Calculating nth fibonacci number using the formulae in python

Question

I am calculating the n-th fibonacci number using (a) a linear approach, and (b) this expression

Python code:

'Different implementations for computing the n-th fibonacci number'

def lfib(n):
    'Find the n-th fibonacci number iteratively'
    a, b = 0, 1
    for i in range(n):
        a, b = b, a + b
    return a

def efib(n):
    'Compute the n-th fibonacci number using the formulae'
    from math import sqrt, floor
    x = (1 + sqrt(5))/2
    return long(floor((x**n)/sqrt(5) + 0.5))


if __name__ == '__main__':
  for i in range(60,80):
    if lfib(i) != efib(i):
      print i, "lfib:", lfib(i)
      print "   efib:", efib(i)

For n > 71 I see that the two functions return different values.

Is this due to floating point arithmetic involved in efib()?
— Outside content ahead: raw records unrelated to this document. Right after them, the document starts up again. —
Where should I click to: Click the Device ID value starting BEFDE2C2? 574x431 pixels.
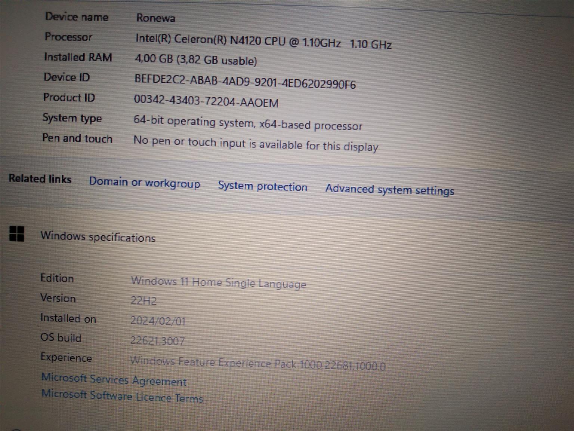click(245, 81)
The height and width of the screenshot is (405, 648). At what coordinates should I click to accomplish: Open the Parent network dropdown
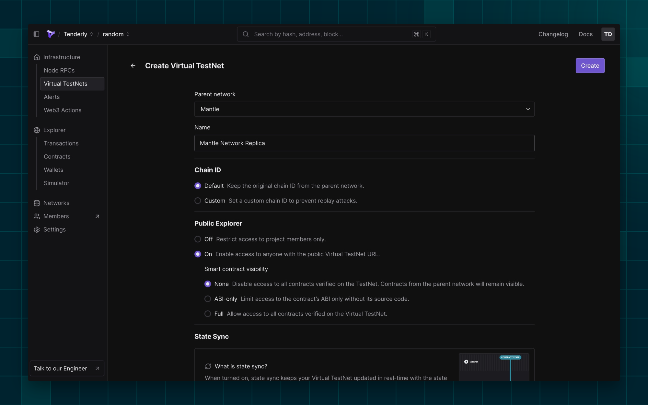pos(364,109)
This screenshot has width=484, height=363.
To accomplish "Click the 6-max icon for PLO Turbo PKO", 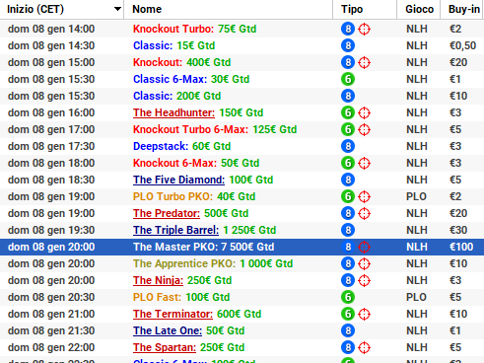I will (348, 196).
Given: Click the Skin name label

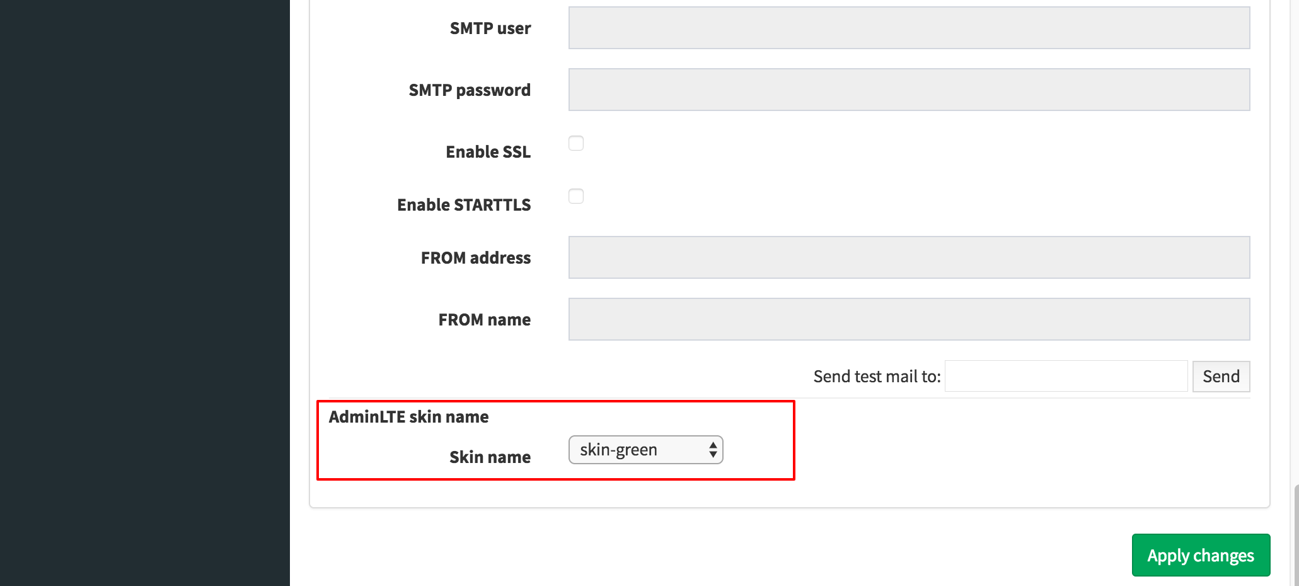Looking at the screenshot, I should pyautogui.click(x=490, y=457).
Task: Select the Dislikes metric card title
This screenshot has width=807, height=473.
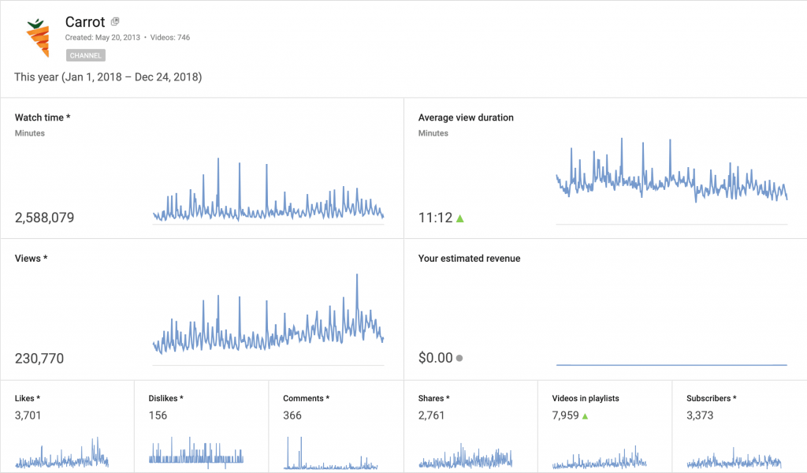Action: pyautogui.click(x=166, y=399)
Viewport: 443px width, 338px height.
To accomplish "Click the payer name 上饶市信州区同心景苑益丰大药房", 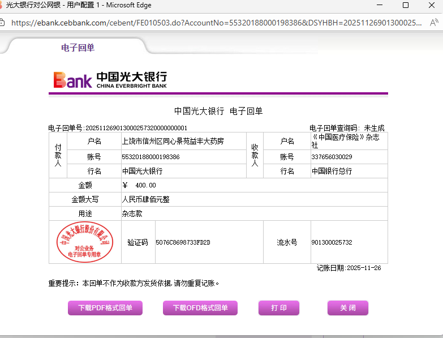I will (173, 140).
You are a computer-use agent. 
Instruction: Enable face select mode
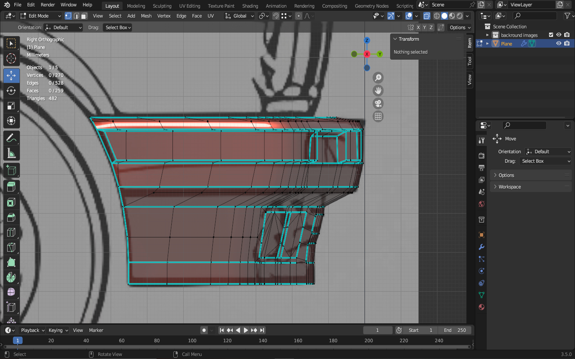click(84, 16)
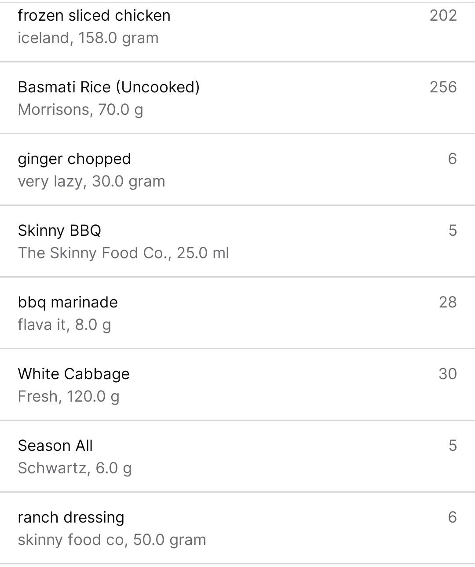
Task: Open the Season All entry
Action: 238,456
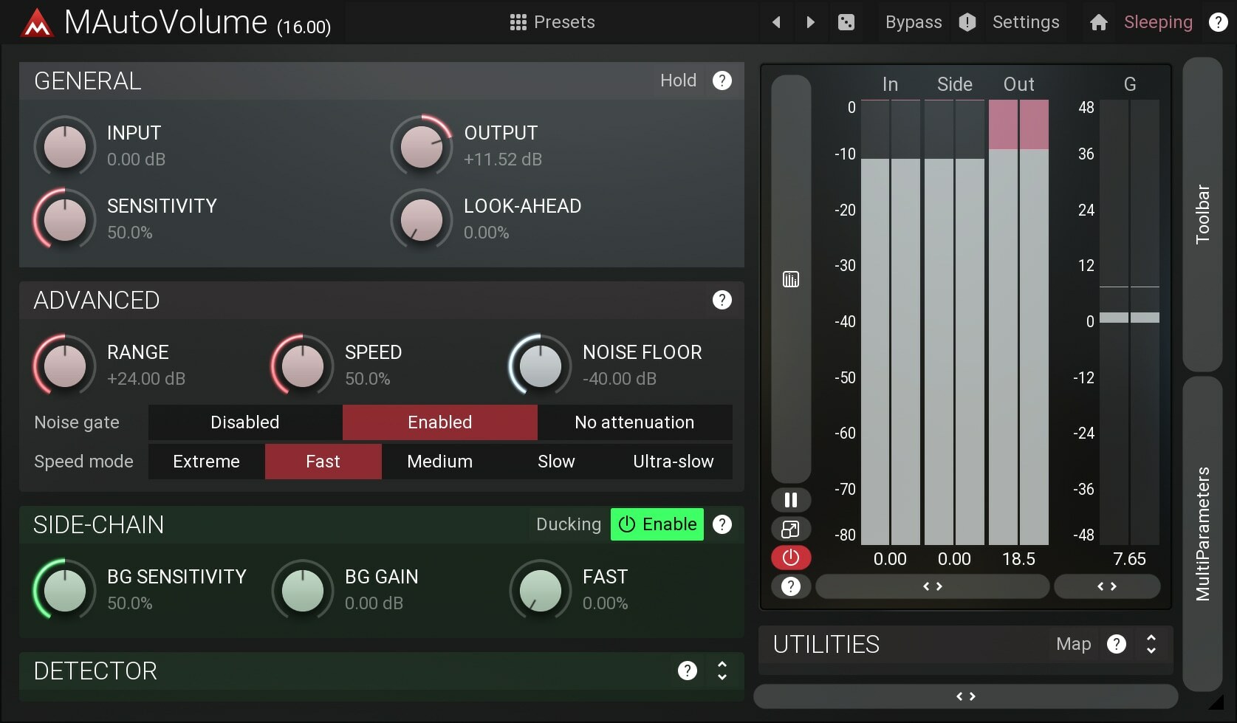Toggle Bypass for the plugin
Screen dimensions: 1237x723
(x=913, y=22)
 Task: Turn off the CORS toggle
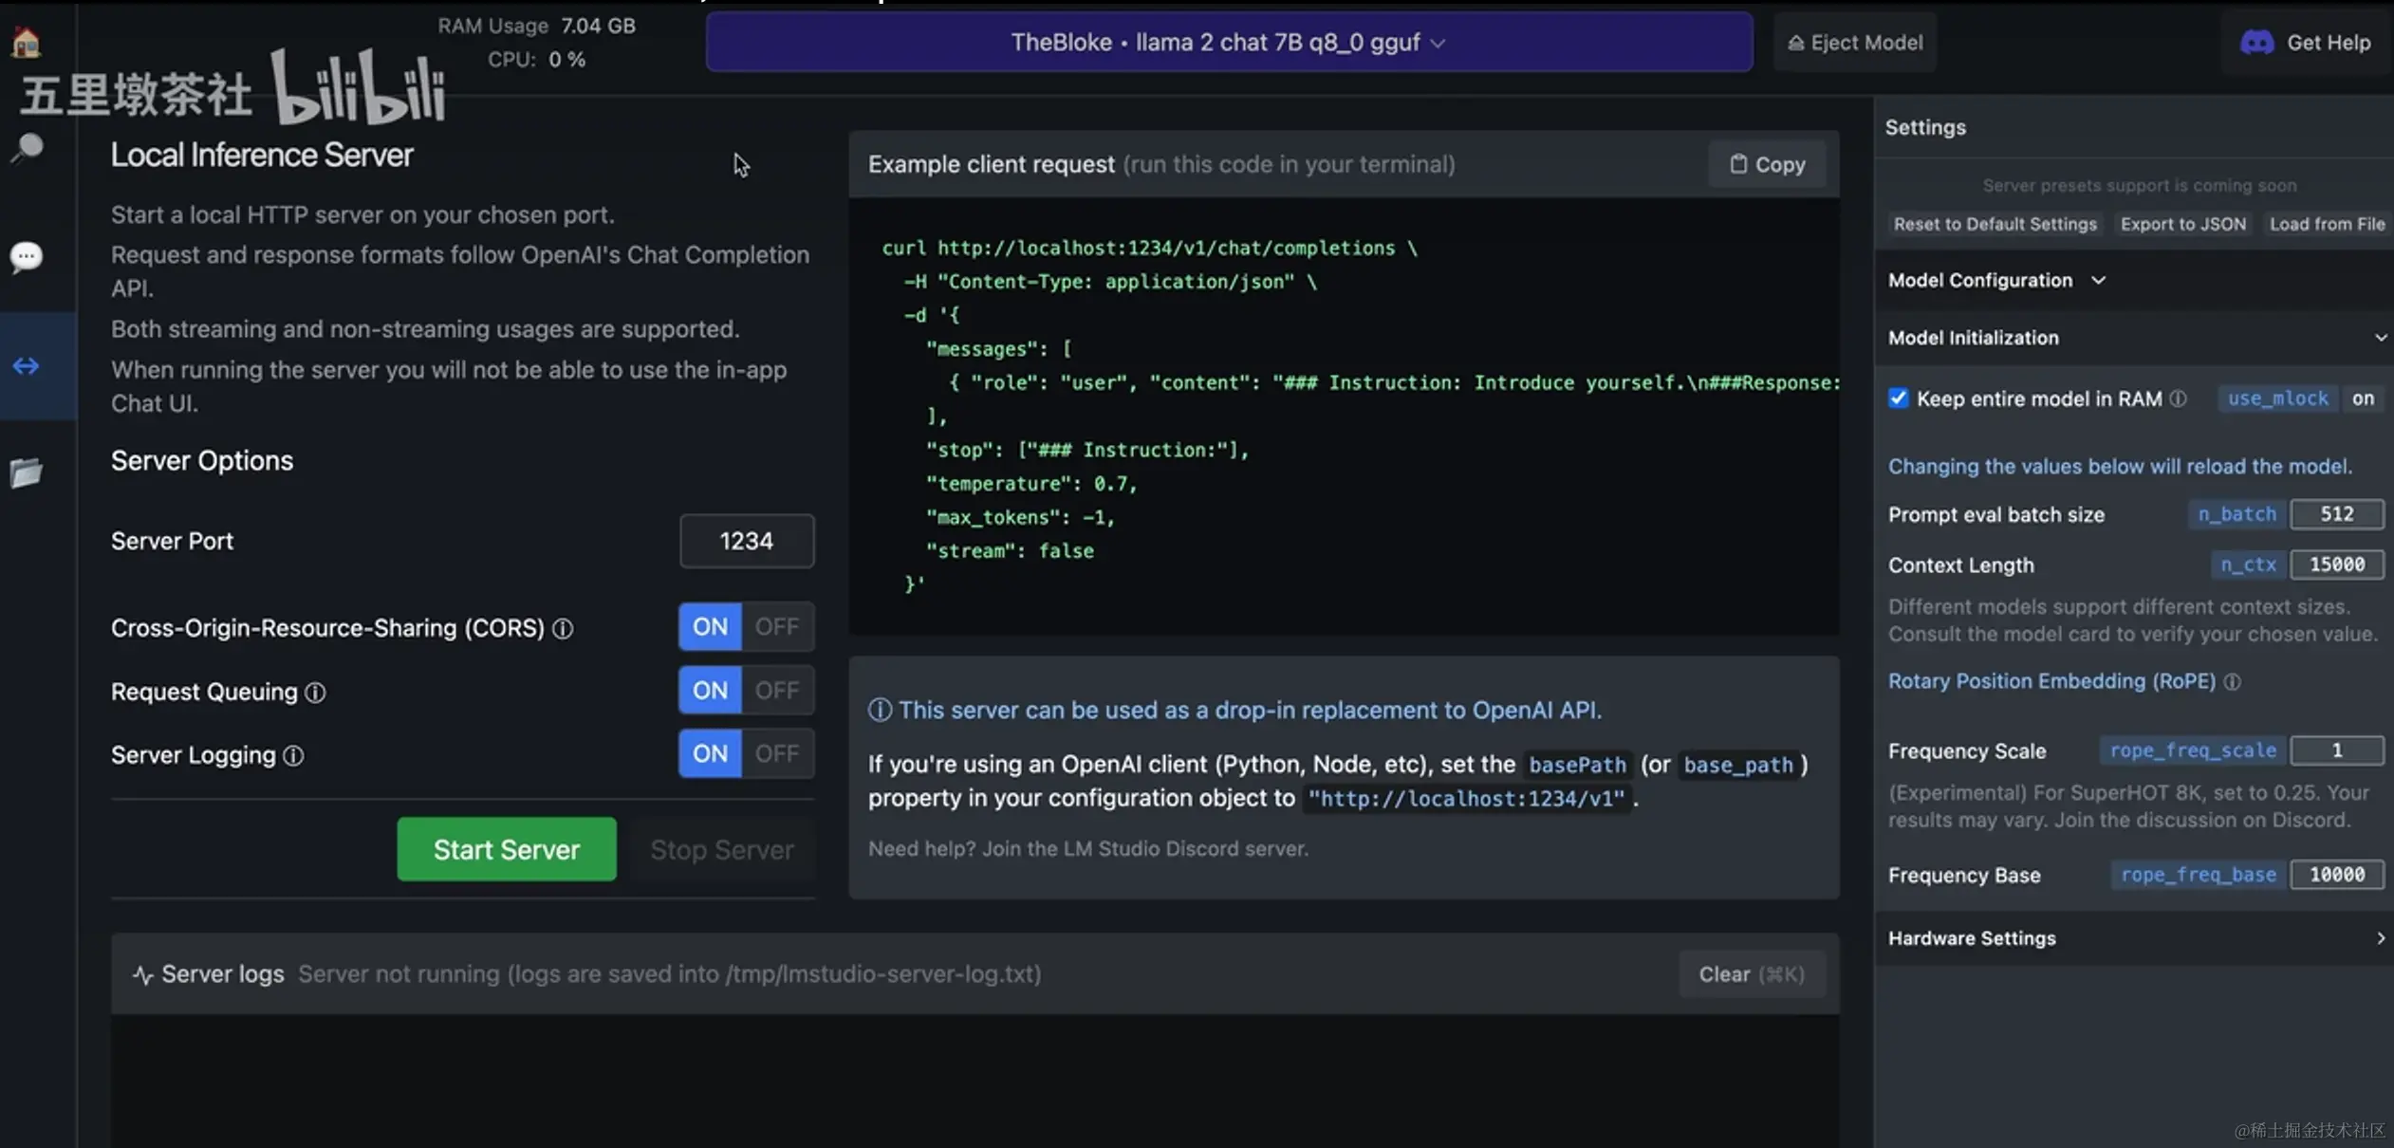pyautogui.click(x=776, y=626)
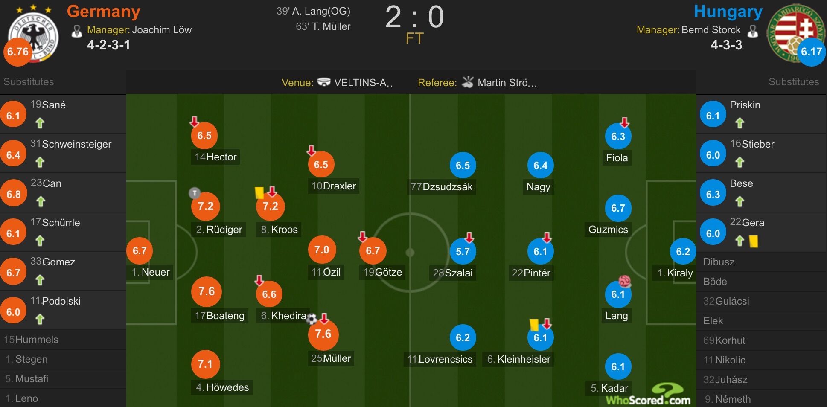Click the green substitution arrow under Sané
The image size is (827, 407).
tap(40, 123)
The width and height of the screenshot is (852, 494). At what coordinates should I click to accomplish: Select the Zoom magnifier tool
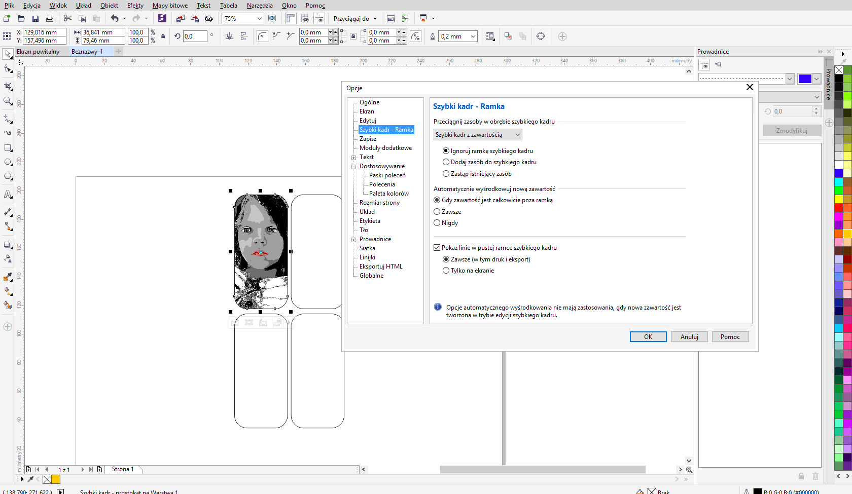tap(8, 101)
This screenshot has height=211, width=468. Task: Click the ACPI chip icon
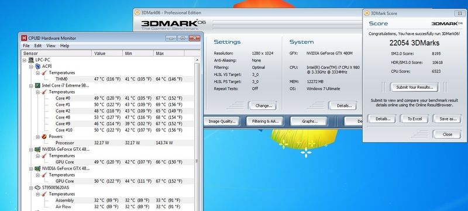coord(37,66)
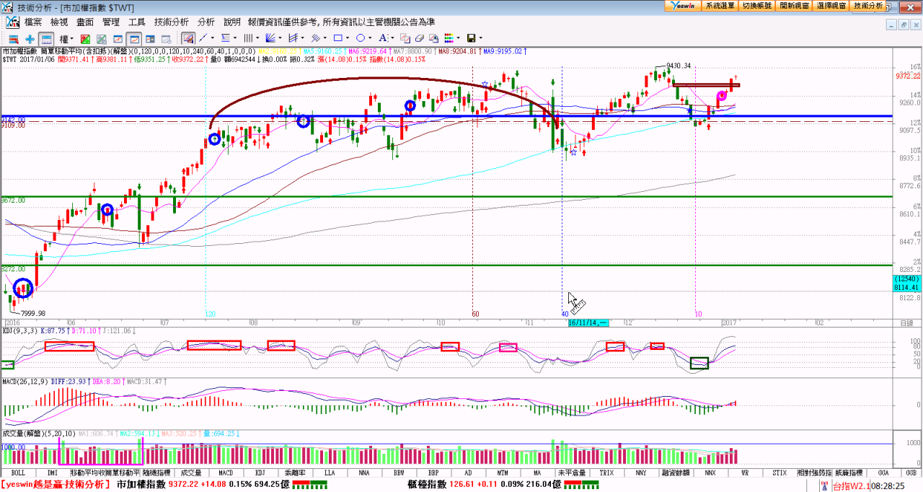
Task: Toggle the drawing pencil mode button
Action: point(187,38)
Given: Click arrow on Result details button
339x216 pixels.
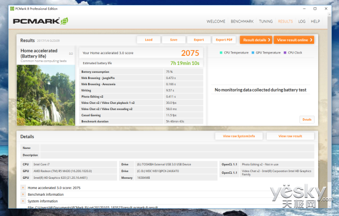Looking at the screenshot, I should coord(269,40).
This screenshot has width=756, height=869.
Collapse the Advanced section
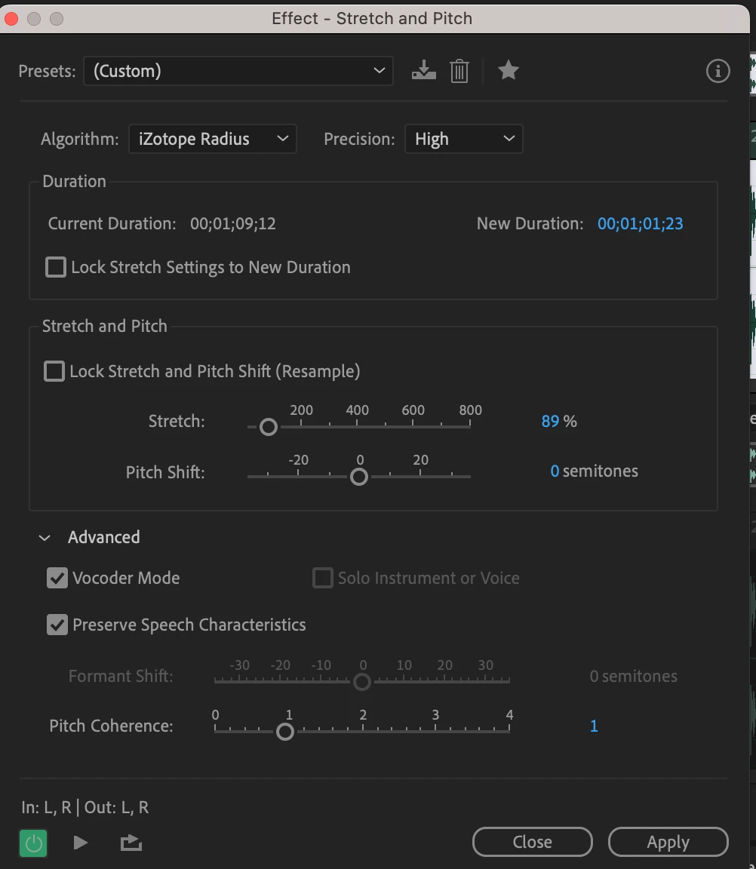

If so, is it then advisable to calculate the number using the matrix form?

Answer 1

I have a very simple purely python code...

def fibonum(n):   # Give the nth fibonacci number
    x=[0,1]
    for i in range(2,n):
        x.append(x[i-2]+x[i-1])
    print(x[n-1])

Answer 2

You are indeed seeing rounding errors.

The matrix form is the more accurate and much faster algorithm. Literateprograms.org lists a good implementation, but it also lists the following algorithm based on Lucas numbers:

def powLF(n):
    if n == 1:     return (1, 1)
    L, F = powLF(n//2)
    L, F = (L**2 + 5*F**2) >> 1, L*F
    if n & 1:
        return ((L + 5*F)>>1, (L + F) >>1)
    else:
        return (L, F)

def fib(n):
    if n & 1:
        return powLF(n)[1]
    else:
        L, F = powLF(n // 2)
        return L * F

Take a look at Lecture 3 of the MIT Open Courseware course on algorithms for a good analysis of the matrix approach.

Both the above algorithm and the matrix approach has Θ(lg n) complexity, just like the naive recursive squaring method you used, yet without the rounding problems. The Lucas numbers approach has the lowest constant cost, making it the faster algorithm (about twice as fast as the matrix approach):

>>> timeit.timeit('fib(1000)', 'from __main__ import fibM as fib', number=10000)
0.40711593627929688
>>> timeit.timeit('fib(1000)', 'from __main__ import fibL as fib', number=10000)
0.20211100578308105

Answer 3

Is this due to floating point arithmetic involved in efib()?

Yes, it is. Within efib you have

>>> log(x**72)/log(2)
49.98541778140445

and Python floats have about 53 bits of precision on x86-64 hardware, so you're running close to the edge.